Tersane kazalarını 'Adil Ticaret' önleyebilir !
Geçen hafta Türkiye'nin en büyük tersane komplekslerinden biri olan Tuzla'dan yine ölüm haberi geldi. Sadece Tuzla'da bugüne kadar 150 işçinin hayatını kaybettiği belirtiliyor. Bu kazaları azaltmak için işveren ve yasa yapıcıların yanı sıra artık 'alıcılara' da önemli bir sorumluluk düşüyor.
Yat ve gemi üretiminde dünya sıralamasını zorluyor olmak ülke açısından gurur verici. Sektör gelişiyor; ihracatla birlikte ülkenin kazandığı döviz miktarı, yat ve tekne sahipliği sayısı artıyor; denizin nimetlerinden daha fazla yararlanmanın önü açılıyor da bir de bunlar bazı insanların hayatı pahasına olmasa...

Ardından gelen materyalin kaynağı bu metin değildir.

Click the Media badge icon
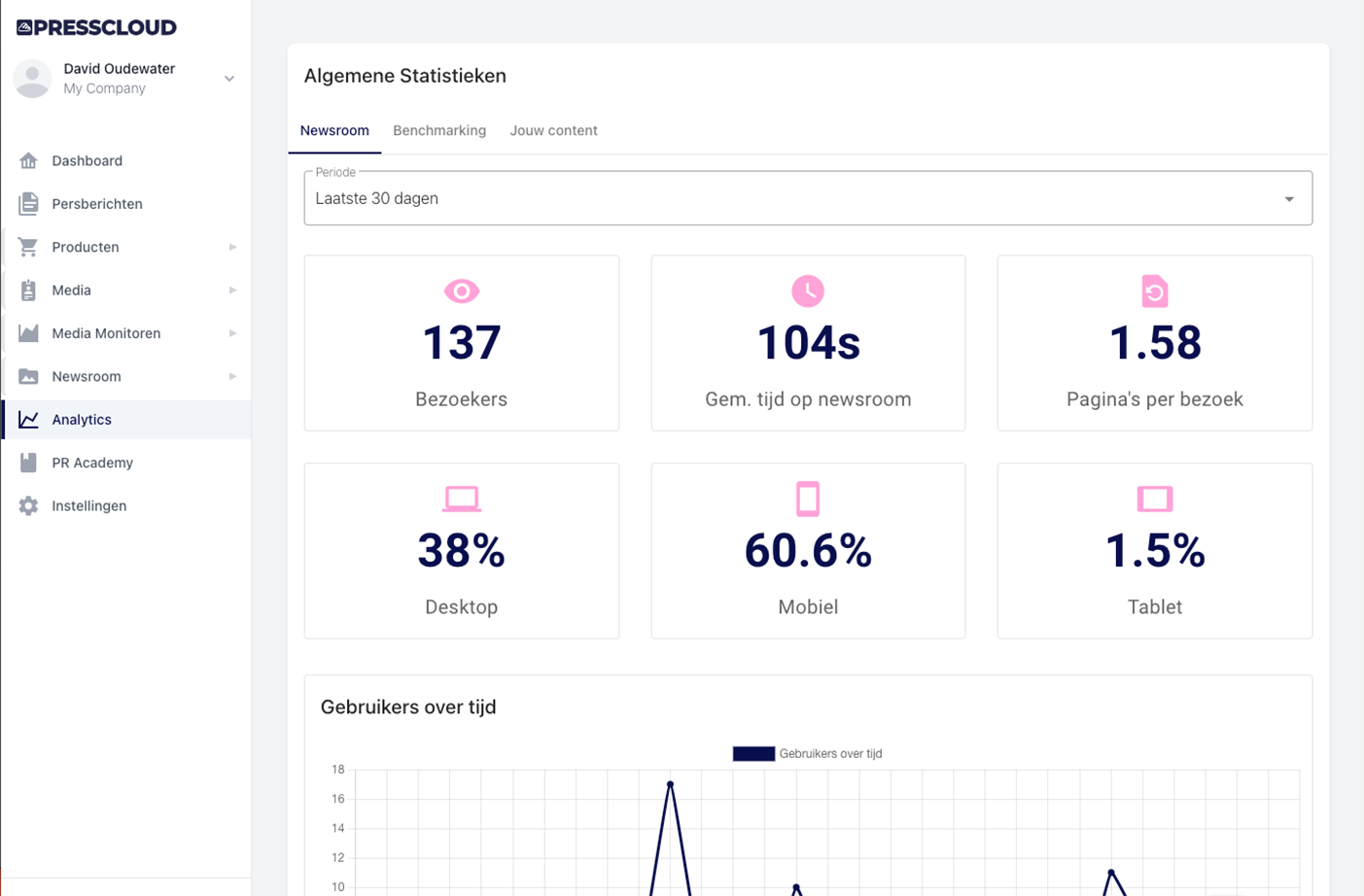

Geçen hafta Türkiye'nin en büyük tersane komplekslerinden biri olan Tuzla'dan yine ölüm haberi geldi. Ada Denizcilik'e ait tersanede meydana gelen patlamada Ali Sağdıç ve Recep Özdağ adlı işçiler hayatılarını kaybetti, yaralanan altı işçinin tedavileri devam ediyor.
Bu kaza ve ölümler maalesef sektör için ne ilk ne de son.

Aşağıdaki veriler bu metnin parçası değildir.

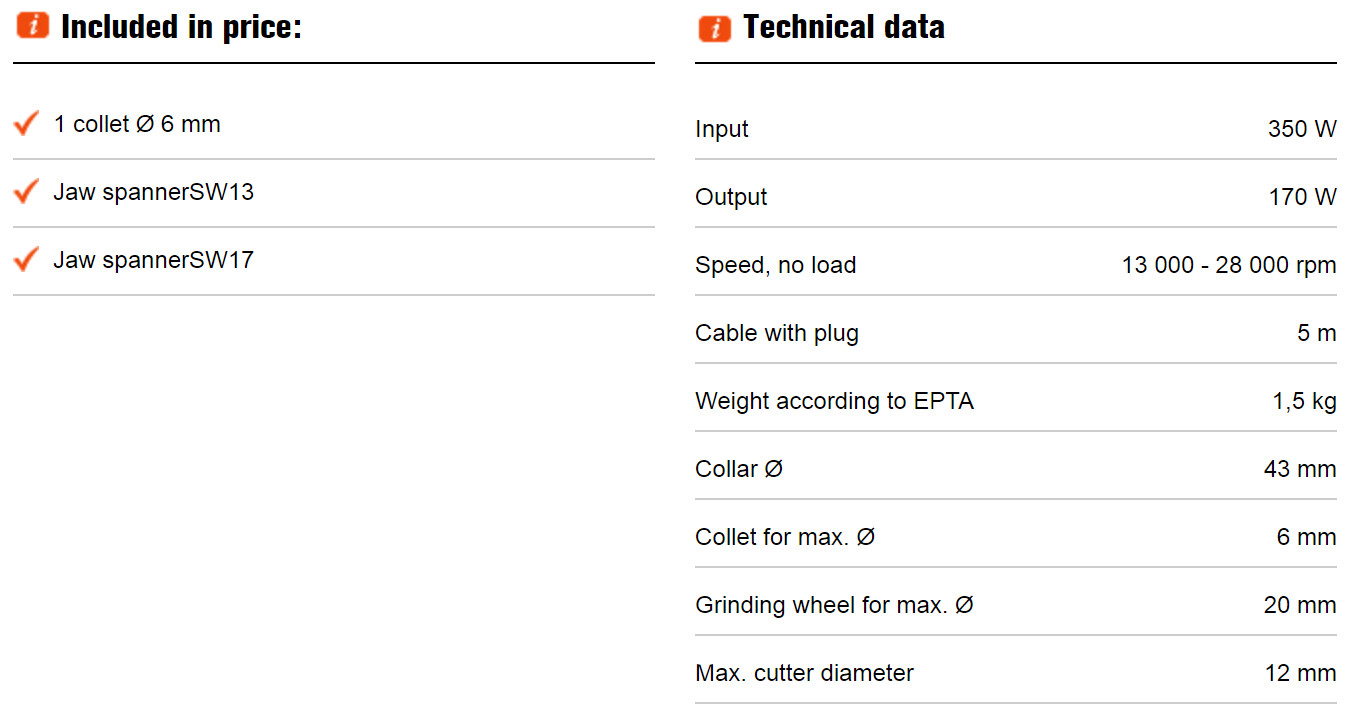
Task: Click the checkmark next to Jaw spannerSW13
Action: pos(26,191)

Sadece Tuzla'da bugüne kadar 150 işçinin hayatını kaybettiği belirtiliyor. Ne yazık ki, ülkenin diğer yerlerindeki irili ufaklı tersanelerde iş kazaları nedeniyle canından olan, yaralanan, sakat kalan işçiler hakkında bilgimiz yok.
NEDEN ARTIYOR?
Teknoloji gelişiyor, sistemler yenileniyor ancak Türkiye'de iş kazalarının sayısı artmaya devam ediyor. Kazaların azalacağı yerde artmasının çeşitli nedenleri var. İlki yasaların yetersizliği ve uygulanmaması. Bakanlık, İş Güvenliği Yasası'nda bazı değişiklikler yaptı ancak henüz istenen aşamaya gelmiş değil. Belki de var olan yasalar bile layıkıyla uygulansa bu kadar ölüm ve yaralanma vakası olmaz.
Görünüşte herkes hemfikir; tersane gibi kaza riskinin yüksek ve sürekli olduğu işyerleri çok daha sıkı şekilde denetlenmeli ancak Tuzla'daki işçilerin 'Müfettişlere başvurduk, 'İstanbul'da 35 çalışan var, yetişemiyoruz' yanıtını aldık' sözleri vurdumduymazlığın ulaştığı noktaya göstermiyor mu?
Görünen o ki, devlet gereğince denetlemiyor, sanayici de üzerine düşeni yapmıyor. Tüm işverenleri aynı kefeye koyamayız ama Türkiye'de 'iş güvenliğine, işçi sağlığına gereken önemi veren, yasaları uygulayan iş yeri' sayısının oldukça az olduğunu da görmemiz gerekiyor.
İşverenlerin 'yumuşak karnı' sert rekabet şartları ve ekonomik krizin yarattığı olumsuz ortam. En düşük maliyetle işi bitirmek, kazanacakları parayla hızlı büyümek için aldıkları banka kredilerini ödemek istiyorlar. Daha ucuza yaptıkları için rakiplerini geçip daha çok tercih edilen şirket olmak istiyorlar. Ancak konunun vicdani boyutu bir yana bırakırsak bile bu yaklaşım yani çevreyi, iş güvenliğini, paydaşları göz ardı ederek yapılan üretim, sektörün bekası için sürdürülebilir değil.
GÜZEL Mİ ÖLDÜLER?
'Güzel öldüler' yaklaşımı sürdükçe bu ülkede daha çok insan ölecek. Ülkeyi 'iş cinayetleri'nden kurtarmanın birçok yolu var: Yasal düzenlemeler, işveren ve işçilere verilecek eğitimler, caydırıcı cezalar gibi...
Ancak, tüketicilere de büyük görev düşüyor. Dünyada hızla yükselen 'fair trade' yani 'adil ticaret' yaklaşımı artık denizcilik sektöründe de yerleşmeli.
Yat, tekne, gemi, şilep, sandal adı ne olursa olsun herhangi bir deniz taşıtı alan kişi ya da kurumlar, satın aldıkları aracın üretim aşamasını, kullanılan kimyasalların çevre ve insan sağlığına zarar verip vermediğini, kalitesini, aracın yapım sırasında herhangi bir kazanın, yaralanmanın, ölümün olup olmadığını sorgulamalılar. Bunun için belki biraz daha fazla para ödemek zorunda kalacaklardır ama ancak bu sayede suçun öznesi olmaktan kurtulabilirler.